(Dataset records)
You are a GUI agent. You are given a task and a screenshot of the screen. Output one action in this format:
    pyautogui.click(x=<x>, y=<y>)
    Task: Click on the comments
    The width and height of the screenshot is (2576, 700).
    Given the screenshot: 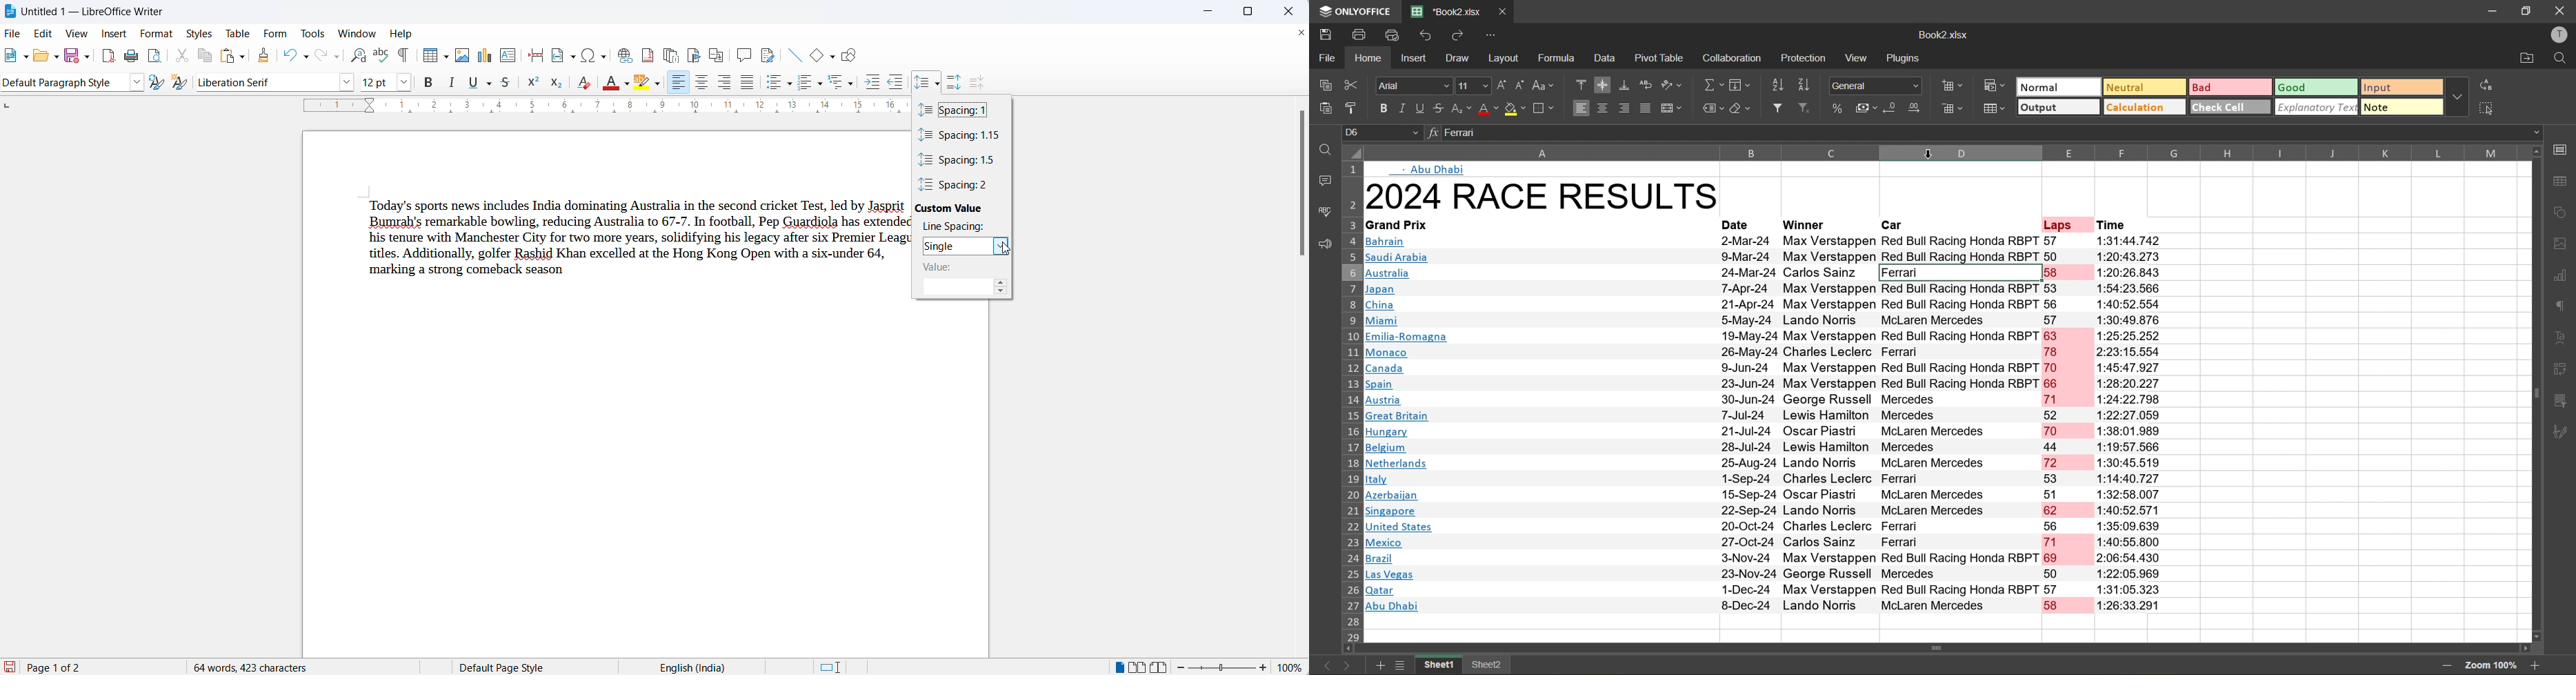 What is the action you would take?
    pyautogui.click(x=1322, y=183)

## Work to do
Print the items verbatim, beginning with their first line and ending with the line that contains "The width and", both included.

## Task output
You are a GUI agent. You are given a task and a screenshot of the screen. Output one action in this format:
    pyautogui.click(x=<x>, y=<y>)
    Task: Click on the comments
    The width and height of the screenshot is (2576, 700).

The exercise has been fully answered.